Owners haven't found a buyer so will wind down Saskatchewan business

Paul Braaten was 41 when he and 10 partners pooled their money and bought Northern Grocers, an independent grocery wholesaler and commercial landmark in Prince Albert, Sask.

Now 65, he and the two remaining partners want to sell the business and retire.

Trouble is, they can't find a buyer for a business in a retail industry that continues to be rocked by consolidation. So instead, they've decided to liquidate existing inventories and put the key in the door.

"It's been a great run, but we've had enough," Braaten told Canadian Grocer earlier this week.

For the mayor of St. Albert, Saskatchewan's third-largest city, it will also be a blow to the city's standing as a major hub for the staging and shipping of supplies and services to northern Canada.

"Northern Grocers is very well known," said Greg Dionne. "It's a shame that no one has stepped up to buy the business."

According to Braaten, the business was profitable for a long time, with annual sales reaching $37 million.

The wholesaler sells some 6,000 items–everything from candy and tobacco to groceries and frozen food–to a network of more than 700 grocery stores, restaurants, hospitals and First Nations communities.

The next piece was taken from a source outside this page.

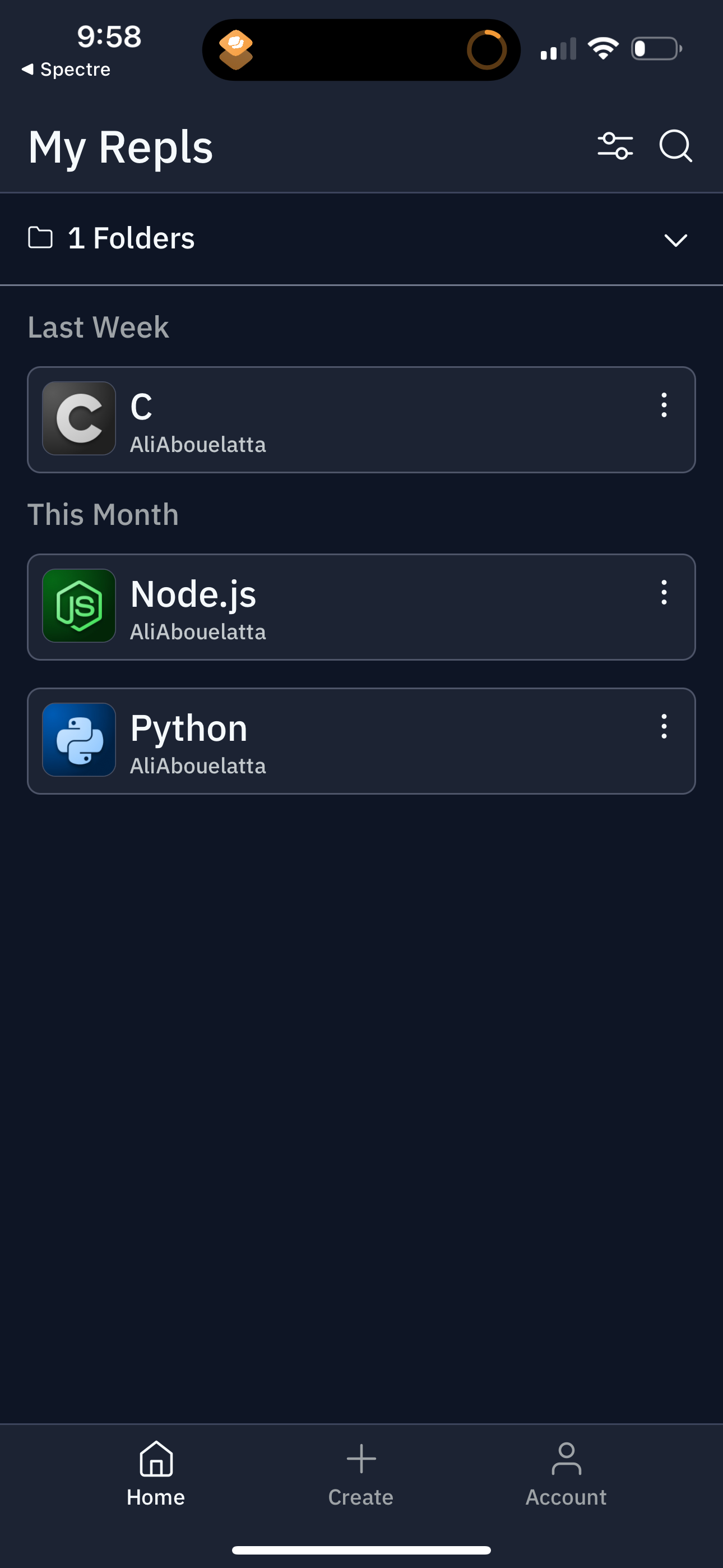Switch to the Create tab label
The height and width of the screenshot is (1568, 723).
361,1497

Braaten said a number of factors have hurt business in recent years, including increased freight costs, the spread of retail giants like Walmart and Costco, the decline of independent retailers, and the rise of franchise grocers.

He said sales fell to around $24 million last year. That, together with the fatigue from running a hands-on business for decades, helped the owners make their decision to close late last year.

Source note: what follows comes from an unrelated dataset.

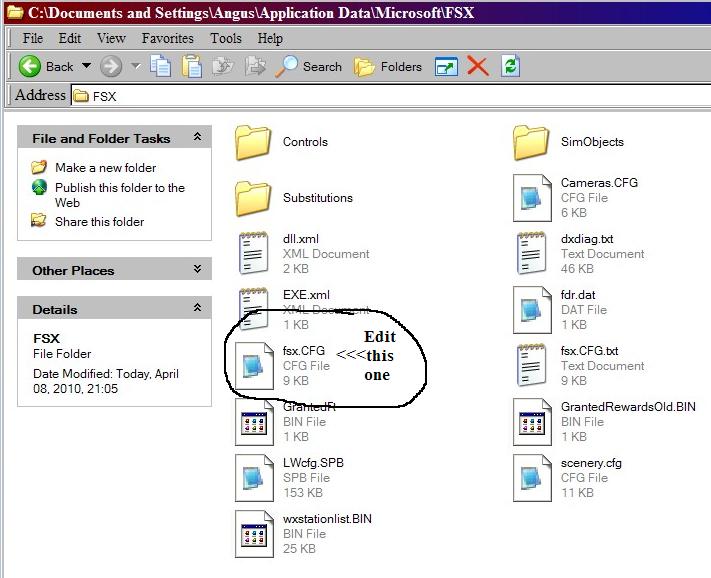Expand the Other Places panel

(x=197, y=270)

Braaten said the company stopped ordering supplies in early February. About two-thirds of remaining inventory has been sold, and orders are brisk for the remaining stock.

Gary Sands, vice-president of the Canadian Federation of Independent Grocers, said that retail consolidation has resulted in the loss of many independent grocers and food processors.

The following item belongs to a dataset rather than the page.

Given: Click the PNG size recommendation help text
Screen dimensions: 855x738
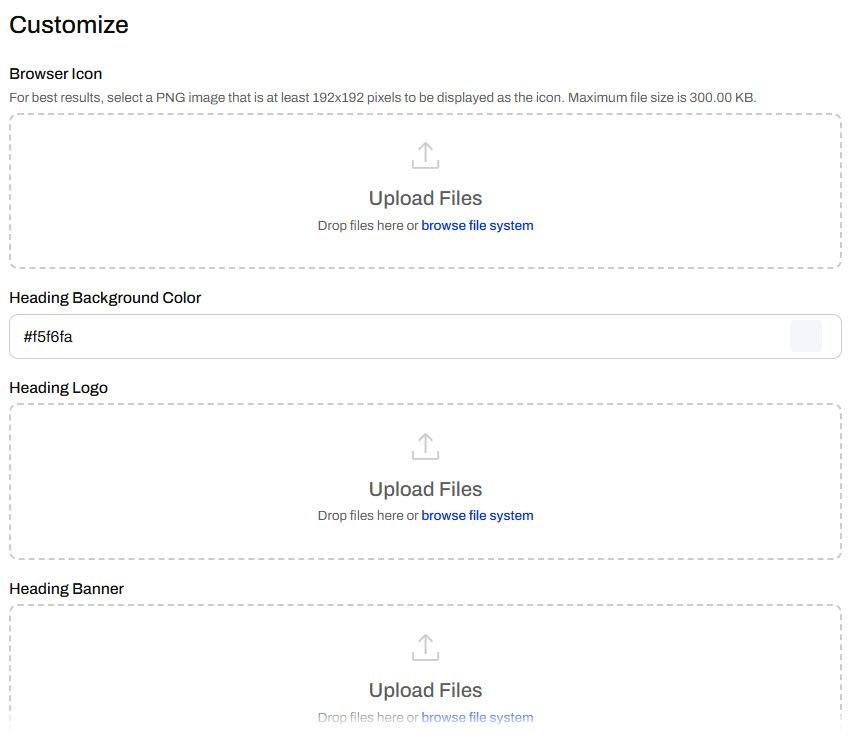Looking at the screenshot, I should [x=382, y=98].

"Now they have mostly franchise grocers chains that buy and ship nationally. It's a big challenge that government and industry needs to take a close look at."

But with more than $100 billion in grocery industry sales across Canada, Sands said opportunities still abound. "Wholesalers need to look for retailers go to trade shows," said Sands. "We need to work together to develop links that allow us to move merchandise."